How to complete this task
With the pictures removed, retype the lines from the one holding "892x736 pixels. How" through the end of the records, exactly as written.

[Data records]
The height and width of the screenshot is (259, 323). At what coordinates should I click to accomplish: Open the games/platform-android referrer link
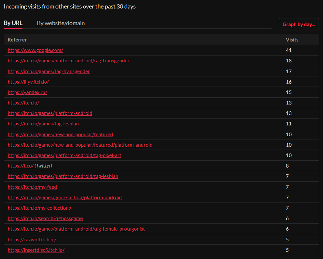point(50,113)
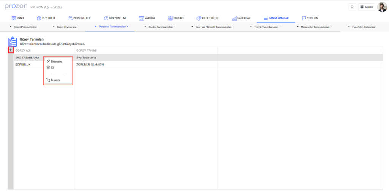Screen dimensions: 389x192
Task: Click the Prozon logo
Action: [16, 7]
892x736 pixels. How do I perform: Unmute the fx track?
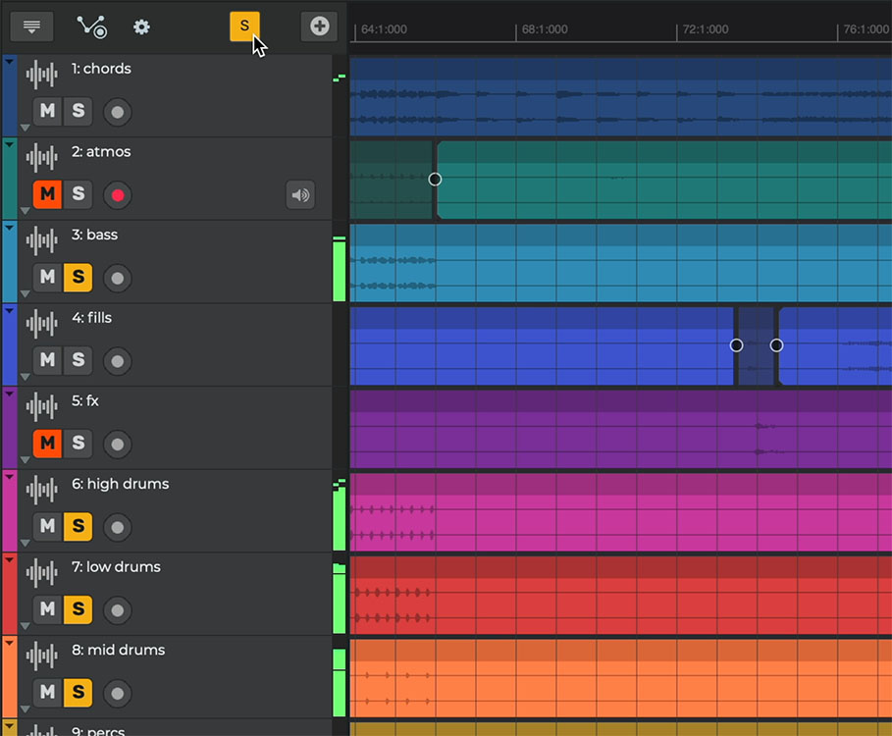(x=47, y=444)
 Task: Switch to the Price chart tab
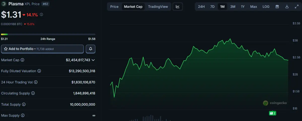coord(114,7)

Result
892x736 pixels. How do I perform: Unmute the fx track?
(x=47, y=444)
 Task: Switch to the Price chart tab
coord(114,7)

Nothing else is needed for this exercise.